The main thing I would want to add to the analysis is that, unfortunately, I don’t think that the veneration of St. Franklin is solely due to the rush to take an equal-but-opposite reaction to the vilification of Roosevelt by plutocratic Right-wing hacks like Limbaugh or Hannity. The attitude is much older than Right-wing hate radio, and I think it is deeply rooted in the historical narratives and the self-conception of the Progressive wing of the Left. At the time Roosevelt went on a full-bore attack against the radical Left but enjoyed the support of the professional-class Progressive Left — whose influence he dramatically increased, and whose fortunes he subsidized on the taxpayer’s dime, with his massive expansion of the civil service and government planning bureaucracy. And he is venerated today by so many on the Left because so many on the Left continue allow their message to be set by the agendas of the political parties and by the nostrums of mid-20th century vital center corporate liberal politics. The counter-historical hagiography isn’t just a way of reacting to the Right; it’s also a way that the Establishmentarian Left keeps the radical Left in line, diverts all too many of us into the failed strategy of increasing workers’ power by increasing government power, and blinds all too many to the fact that their efforts within or on behalf of the Democratic Party are failing repeatedly, or when they succeed, inevitably succeed in increasing the power of professional government planners, without any significant gains for ordinary workers.

So it is really refreshing, at this historical moment, to see some folks challenging St. Franklin from the Left. And it’s deeply unfortunate, but not surprising, that it is refreshing to see that. It ought to be easy and common to make the Leftist case against a millionaire dynastic politician who officially kicked off his administration with a series of massive bank bail-outs, systematically attacked labor radicals, created a bureaucratic apparatus intended to buy off and domesticate labor moderates and conservatives, while sidelining or criminalizing labor’s most effective tactics, and presided over repeated physical attacks on organized workers. A millionaire dynastic politician who, in 1936, ordered J. Edgar Hoover to ramp up federal surveillance of questionable domestic political groups, and who aggressively dispensed with traditional restraints on unilateral executive power in order to pack the courts in favor of his own policies and to elevate himself to President-for-Life. A President-for-Life who conscripted millions of workers in the United States’ first ever peacetime military draft, who then spent a couple years deliberately wangling his way into a position where he could throw his new conscript army into the largest and most destructive war in the history of the world, who then, using the exigencies of a global war on tyranny as his excuse, drove Congress to create the House Un-American Activities Committee, imprisoned war protesters and political opponents on sedition and espionage charges, extracted no-strike agreements from the now-politically-controlled labor unions, commandeered virtually every good and imposed massive rationing and government-mandated wage freezes on American workers, created the modern military-industrial complex, ordered the firebombing of hundreds of German and Japanese cities, and, with a series of unilateral executive orders and military proclamations, summarily seized the property of hundreds of thousands of Japanese Americans, imposed arbitrary curfews on them based solely on their nationality, and finally sent in the military to roust them out of their homes and march them into concentration camps scattered across the American West.

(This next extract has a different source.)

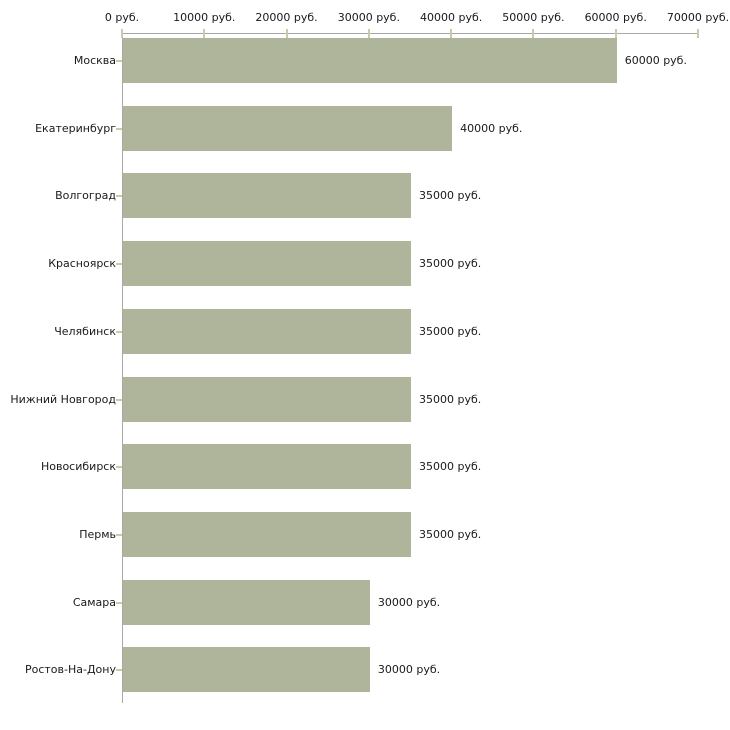 The height and width of the screenshot is (730, 730). Describe the element at coordinates (452, 18) in the screenshot. I see `x-tick-label: 40000 руб.` at that location. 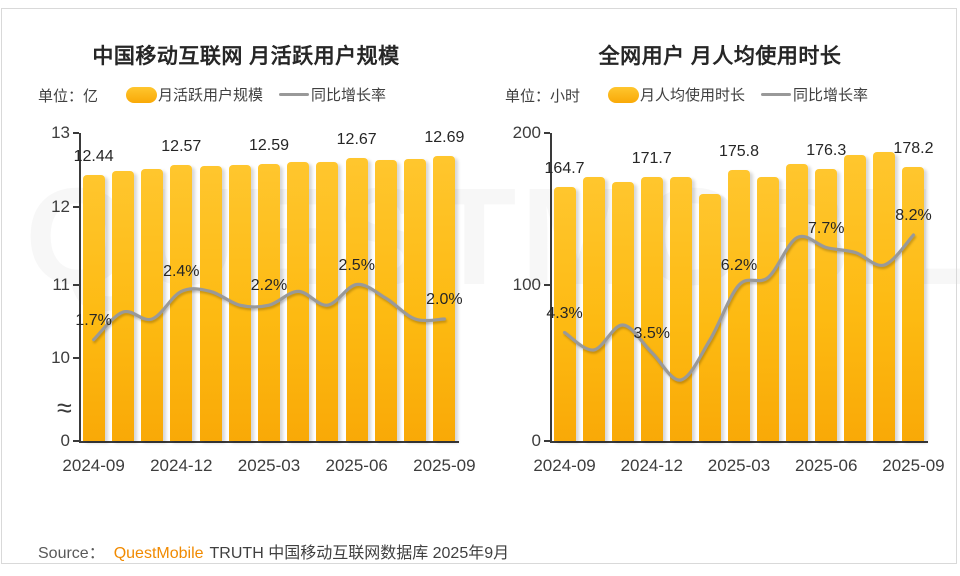 I want to click on y-tick-label: 11, so click(x=61, y=284).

Unfortunately, that kind of talk doesn’t square with the preferred historical narrative of Democratic Party politicians, and (therefore) it doesn’t much suit those who have ambitions that depend on currying favor with Democratic Party politicians. So it’s not the sort of thing that you hear much about. But it is the sort of thing that we can remember, and that we can talk about, whether they want us to or not.